=== Your task ===
What you produce should match the records exactly, line for line.
═════ The input
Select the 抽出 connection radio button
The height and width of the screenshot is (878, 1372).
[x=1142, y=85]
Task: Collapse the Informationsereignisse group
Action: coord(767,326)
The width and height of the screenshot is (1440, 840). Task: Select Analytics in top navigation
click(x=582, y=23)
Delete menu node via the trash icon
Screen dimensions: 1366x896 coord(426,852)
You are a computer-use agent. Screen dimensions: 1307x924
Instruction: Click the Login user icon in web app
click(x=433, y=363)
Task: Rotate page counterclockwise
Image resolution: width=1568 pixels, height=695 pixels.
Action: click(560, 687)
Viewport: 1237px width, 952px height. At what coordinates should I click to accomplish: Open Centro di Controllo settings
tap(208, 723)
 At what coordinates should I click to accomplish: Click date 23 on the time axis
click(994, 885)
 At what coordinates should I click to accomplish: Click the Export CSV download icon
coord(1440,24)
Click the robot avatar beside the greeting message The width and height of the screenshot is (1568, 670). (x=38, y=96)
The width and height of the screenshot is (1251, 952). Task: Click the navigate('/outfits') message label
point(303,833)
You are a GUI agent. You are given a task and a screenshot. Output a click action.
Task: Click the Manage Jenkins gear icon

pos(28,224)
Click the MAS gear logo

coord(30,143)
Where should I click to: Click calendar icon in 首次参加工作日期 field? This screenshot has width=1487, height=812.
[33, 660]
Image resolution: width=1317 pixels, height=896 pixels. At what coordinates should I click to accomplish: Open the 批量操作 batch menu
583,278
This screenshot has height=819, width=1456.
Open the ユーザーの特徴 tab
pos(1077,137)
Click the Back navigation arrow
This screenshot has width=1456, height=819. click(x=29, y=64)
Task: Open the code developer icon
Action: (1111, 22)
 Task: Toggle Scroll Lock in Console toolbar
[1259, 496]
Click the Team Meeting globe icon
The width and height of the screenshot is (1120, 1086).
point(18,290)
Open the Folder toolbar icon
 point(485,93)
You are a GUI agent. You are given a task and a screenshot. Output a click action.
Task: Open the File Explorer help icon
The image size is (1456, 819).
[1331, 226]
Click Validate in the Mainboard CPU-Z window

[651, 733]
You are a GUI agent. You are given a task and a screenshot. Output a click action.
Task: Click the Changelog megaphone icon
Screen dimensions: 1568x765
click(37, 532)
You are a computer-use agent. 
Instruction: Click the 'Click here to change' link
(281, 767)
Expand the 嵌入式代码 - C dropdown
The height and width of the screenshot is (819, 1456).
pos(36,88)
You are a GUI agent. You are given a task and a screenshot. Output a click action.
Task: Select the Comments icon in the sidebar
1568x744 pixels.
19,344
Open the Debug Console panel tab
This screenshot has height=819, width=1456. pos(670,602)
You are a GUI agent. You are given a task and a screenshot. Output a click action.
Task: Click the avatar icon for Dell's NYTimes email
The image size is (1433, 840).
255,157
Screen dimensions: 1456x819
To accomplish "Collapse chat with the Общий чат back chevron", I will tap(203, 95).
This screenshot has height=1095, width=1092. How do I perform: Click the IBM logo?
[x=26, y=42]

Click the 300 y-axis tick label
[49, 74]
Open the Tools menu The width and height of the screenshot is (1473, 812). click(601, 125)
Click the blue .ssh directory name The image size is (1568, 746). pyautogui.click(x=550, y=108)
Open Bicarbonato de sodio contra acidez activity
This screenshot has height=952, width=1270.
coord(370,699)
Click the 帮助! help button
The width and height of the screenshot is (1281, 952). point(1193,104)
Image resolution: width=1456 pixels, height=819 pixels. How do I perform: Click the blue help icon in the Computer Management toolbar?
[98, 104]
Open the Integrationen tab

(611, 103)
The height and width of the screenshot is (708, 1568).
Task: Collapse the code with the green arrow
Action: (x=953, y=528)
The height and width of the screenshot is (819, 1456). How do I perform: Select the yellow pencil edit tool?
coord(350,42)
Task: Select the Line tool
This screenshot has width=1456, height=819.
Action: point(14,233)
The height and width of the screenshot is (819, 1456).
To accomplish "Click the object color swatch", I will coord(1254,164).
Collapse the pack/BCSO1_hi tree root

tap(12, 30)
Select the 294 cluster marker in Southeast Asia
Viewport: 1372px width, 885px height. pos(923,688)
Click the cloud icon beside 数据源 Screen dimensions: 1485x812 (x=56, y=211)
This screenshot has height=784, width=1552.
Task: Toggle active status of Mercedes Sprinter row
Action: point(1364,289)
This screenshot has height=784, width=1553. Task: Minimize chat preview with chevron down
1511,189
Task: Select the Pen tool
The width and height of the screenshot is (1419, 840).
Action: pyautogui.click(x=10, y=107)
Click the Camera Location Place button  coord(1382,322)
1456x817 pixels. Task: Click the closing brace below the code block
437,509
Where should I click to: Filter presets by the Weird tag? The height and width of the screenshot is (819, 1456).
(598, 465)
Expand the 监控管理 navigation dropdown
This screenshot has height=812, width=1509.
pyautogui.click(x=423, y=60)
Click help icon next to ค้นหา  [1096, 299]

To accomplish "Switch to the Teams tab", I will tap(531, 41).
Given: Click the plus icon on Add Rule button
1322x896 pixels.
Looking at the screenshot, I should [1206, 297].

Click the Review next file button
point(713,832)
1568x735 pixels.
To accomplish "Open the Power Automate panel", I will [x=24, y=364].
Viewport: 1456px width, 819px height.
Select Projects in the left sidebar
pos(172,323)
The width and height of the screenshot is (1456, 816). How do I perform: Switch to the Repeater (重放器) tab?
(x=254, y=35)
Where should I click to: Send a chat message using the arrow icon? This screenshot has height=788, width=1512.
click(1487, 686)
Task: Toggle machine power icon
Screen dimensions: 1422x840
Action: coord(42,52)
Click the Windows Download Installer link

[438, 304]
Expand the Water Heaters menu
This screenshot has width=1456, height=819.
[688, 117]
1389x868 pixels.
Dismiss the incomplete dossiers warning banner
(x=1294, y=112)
══════════
=== Exercise response ===
Select the 抽出 connection radio button
The height and width of the screenshot is (878, 1372).
[x=1142, y=85]
Task: Collapse the Informationsereignisse group
Action: coord(767,326)
The width and height of the screenshot is (1440, 840). Task: Select Analytics in top navigation
click(x=582, y=23)
Delete menu node via the trash icon
Screen dimensions: 1366x896 coord(426,852)
You are a computer-use agent. Screen dimensions: 1307x924
Instruction: Click the Login user icon in web app
click(x=433, y=363)
Task: Rotate page counterclockwise
Image resolution: width=1568 pixels, height=695 pixels.
Action: click(560, 687)
Viewport: 1237px width, 952px height. At what coordinates should I click to accomplish: Open Centro di Controllo settings
tap(208, 723)
 At what coordinates should I click to accomplish: Click date 23 on the time axis
click(994, 885)
 At what coordinates should I click to accomplish: Click the Export CSV download icon
coord(1440,24)
Click the robot avatar beside the greeting message The width and height of the screenshot is (1568, 670). (x=38, y=96)
The width and height of the screenshot is (1251, 952). Task: Click the navigate('/outfits') message label
point(303,833)
You are a GUI agent. You are given a task and a screenshot. Output a click action.
Task: Click the Manage Jenkins gear icon

pos(28,224)
Click the MAS gear logo

coord(30,143)
Where should I click to: Click calendar icon in 首次参加工作日期 field? This screenshot has width=1487, height=812.
[33, 660]
Image resolution: width=1317 pixels, height=896 pixels. At what coordinates should I click to accomplish: Open the 批量操作 batch menu
583,278
This screenshot has height=819, width=1456.
Open the ユーザーの特徴 tab
pos(1077,137)
Click the Back navigation arrow
This screenshot has width=1456, height=819. click(x=29, y=64)
Task: Open the code developer icon
Action: (1111, 22)
 Task: Toggle Scroll Lock in Console toolbar
[1259, 496]
Click the Team Meeting globe icon
The width and height of the screenshot is (1120, 1086).
point(18,290)
Open the Folder toolbar icon
 point(485,93)
You are a GUI agent. You are given a task and a screenshot. Output a click action.
Task: Open the File Explorer help icon
The image size is (1456, 819).
[1331, 226]
Click Validate in the Mainboard CPU-Z window

[651, 733]
You are a GUI agent. You are given a task and a screenshot. Output a click action.
Task: Click the Changelog megaphone icon
Screen dimensions: 1568x765
click(37, 532)
You are a computer-use agent. 
Instruction: Click the 'Click here to change' link
(281, 767)
Expand the 嵌入式代码 - C dropdown
The height and width of the screenshot is (819, 1456).
pos(36,88)
You are a GUI agent. You are given a task and a screenshot. Output a click action.
Task: Select the Comments icon in the sidebar
1568x744 pixels.
19,344
Open the Debug Console panel tab
This screenshot has height=819, width=1456. pos(670,602)
You are a GUI agent. You are given a task and a screenshot. Output a click action.
Task: Click the avatar icon for Dell's NYTimes email
The image size is (1433, 840).
255,157
Screen dimensions: 1456x819
To accomplish "Collapse chat with the Общий чат back chevron", I will tap(203, 95).
This screenshot has height=1095, width=1092. How do I perform: Click the IBM logo?
[x=26, y=42]

Click the 300 y-axis tick label
[49, 74]
Open the Tools menu The width and height of the screenshot is (1473, 812). click(601, 125)
Click the blue .ssh directory name The image size is (1568, 746). pyautogui.click(x=550, y=108)
Open Bicarbonato de sodio contra acidez activity
This screenshot has height=952, width=1270.
coord(370,699)
Click the 帮助! help button
The width and height of the screenshot is (1281, 952). point(1193,104)
Image resolution: width=1456 pixels, height=819 pixels. How do I perform: Click the blue help icon in the Computer Management toolbar?
[98, 104]
Open the Integrationen tab

(611, 103)
The height and width of the screenshot is (708, 1568).
Task: Collapse the code with the green arrow
Action: (x=953, y=528)
The height and width of the screenshot is (819, 1456). How do I perform: Select the yellow pencil edit tool?
coord(350,42)
Task: Select the Line tool
This screenshot has width=1456, height=819.
Action: point(14,233)
The height and width of the screenshot is (819, 1456).
To accomplish "Click the object color swatch", I will coord(1254,164).
Collapse the pack/BCSO1_hi tree root

tap(12, 30)
Select the 294 cluster marker in Southeast Asia
Viewport: 1372px width, 885px height. pos(923,688)
Click the cloud icon beside 数据源 Screen dimensions: 1485x812 (x=56, y=211)
This screenshot has height=784, width=1552.
Task: Toggle active status of Mercedes Sprinter row
Action: point(1364,289)
This screenshot has height=784, width=1553. Task: Minimize chat preview with chevron down
1511,189
Task: Select the Pen tool
The width and height of the screenshot is (1419, 840).
Action: pyautogui.click(x=10, y=107)
Click the Camera Location Place button  coord(1382,322)
1456x817 pixels. Task: Click the closing brace below the code block
437,509
Where should I click to: Filter presets by the Weird tag? The height and width of the screenshot is (819, 1456).
(598, 465)
Expand the 监控管理 navigation dropdown
This screenshot has height=812, width=1509.
pyautogui.click(x=423, y=60)
Click help icon next to ค้นหา  [1096, 299]

To accomplish "Switch to the Teams tab", I will tap(531, 41).
Given: Click the plus icon on Add Rule button
1322x896 pixels.
Looking at the screenshot, I should [1206, 297].

Click the Review next file button
point(713,832)
1568x735 pixels.
To accomplish "Open the Power Automate panel", I will [x=24, y=364].
Viewport: 1456px width, 819px height.
Select Projects in the left sidebar
pos(172,323)
The width and height of the screenshot is (1456, 816). How do I perform: Switch to the Repeater (重放器) tab?
(x=254, y=35)
Where should I click to: Send a chat message using the arrow icon? This screenshot has height=788, width=1512.
click(1487, 686)
Task: Toggle machine power icon
Screen dimensions: 1422x840
Action: coord(42,52)
Click the Windows Download Installer link

[438, 304]
Expand the Water Heaters menu
This screenshot has width=1456, height=819.
[688, 117]
1389x868 pixels.
Dismiss the incomplete dossiers warning banner
(x=1294, y=112)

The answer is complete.